Before exploring HTML and CSS further, you’re going to need to understand graphs, trees, and hierarchies.
These concepts apply throughout programming and are not limited to just HTML and CSS. But as I was trying to figure out what topic to explain next to you, I realized that you’re going to need to understand these topics in order to master HTML and CSS. You’ll be glad you took the time to understand these when you encounter them again in your code.
A graph is the most general way to relate things. A good example is a map of world countries in Europe or of the states in a map of the United States. Think of how the countries are positioned so they touch one another. In order to go from one country to another, you can either go straight there or you can take a winding path through many countries. You might even pass through a particular country many times on your journey. And with modern airline travel, you can even go from one country to another even if they don’t share a border.
Each country in this example is called a vertex in a graph. The connections between countries either directly through a shared border or indirectly by flying are called edges in a graph. If you were to draw a graph of Europe, you could start by drawing a dot for each country. It helps to put the dots on the graph in the general location of the center of each country. But you don’t have to. You can put the dots wherever you want and they don’t have to follow any scale. Big countries or small don’t matter. Each country gets a dot or a vertex in the graph.
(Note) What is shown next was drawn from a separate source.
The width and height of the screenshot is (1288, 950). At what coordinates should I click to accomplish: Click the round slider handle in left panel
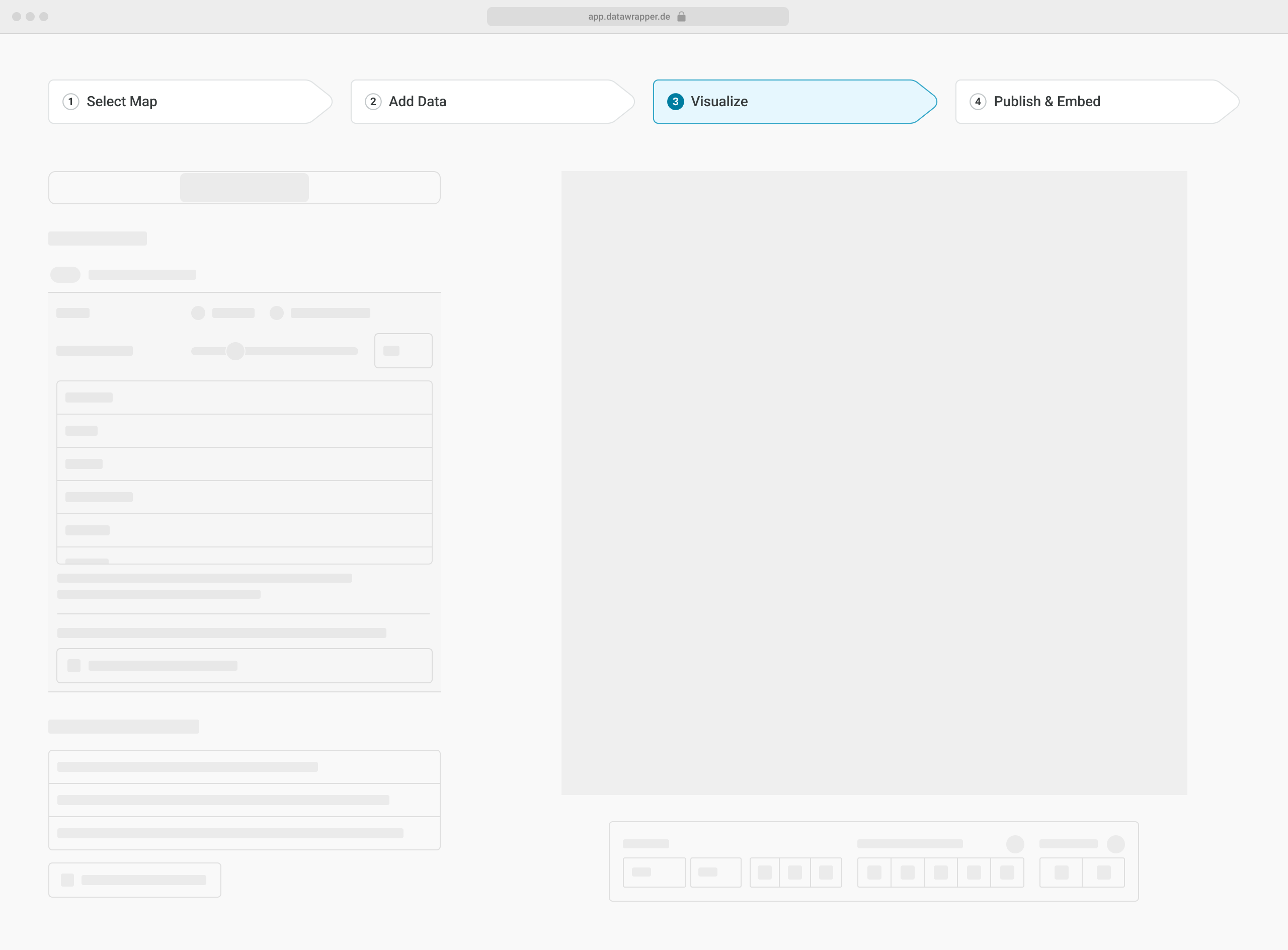tap(235, 351)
Once you have your vertices drawn, then you can start working on the connections. There’s lots of things to consider when making the edges or connections. What if there’s more than one way to get from one vertex to another? Should you use multiple edges or combine them together into one? What if one way uses a bullet train so it’s fast and easy while another uses pack mules through the mountains? Can you go both ways? Or is the connection one way only? What do you do if one or more vertices are isolated with no way to get to the other vertices?
All trees are actually graphs. But not all graphs can be called trees. There are four special conditions that a graph must follow in order to be considered a tree:
- There can be no cycles in a tree. This doesn’t mean that there are no bicycle paths connecting countries. A cycle in this sense is a loop or a way to go around and around in the edges.
- Every vertex represents a node that is the root of a subtree. Even a single node can be considered the root of its own subtree. Usually trees refer to the vertices as nodes instead. The two terms are somewhat interchangeable and if you want to you can refer to both of them as nodes even for a graph.
- Every two nodes in a tree are connected by exactly one path. That path might have to go up the tree through parent nodes and back down again through other nodes. But it will exist.
- A tree is fully connected and has exactly one less edge or connection than nodes. There are no unconnected nodes allowed in a tree.
So how do hierarchies fit into all this? A hierarchy is a tree with a couple extra properties:
- The first is inheritance either up or down the hierarchy.
- The second property of hierarchies is that they consider roles.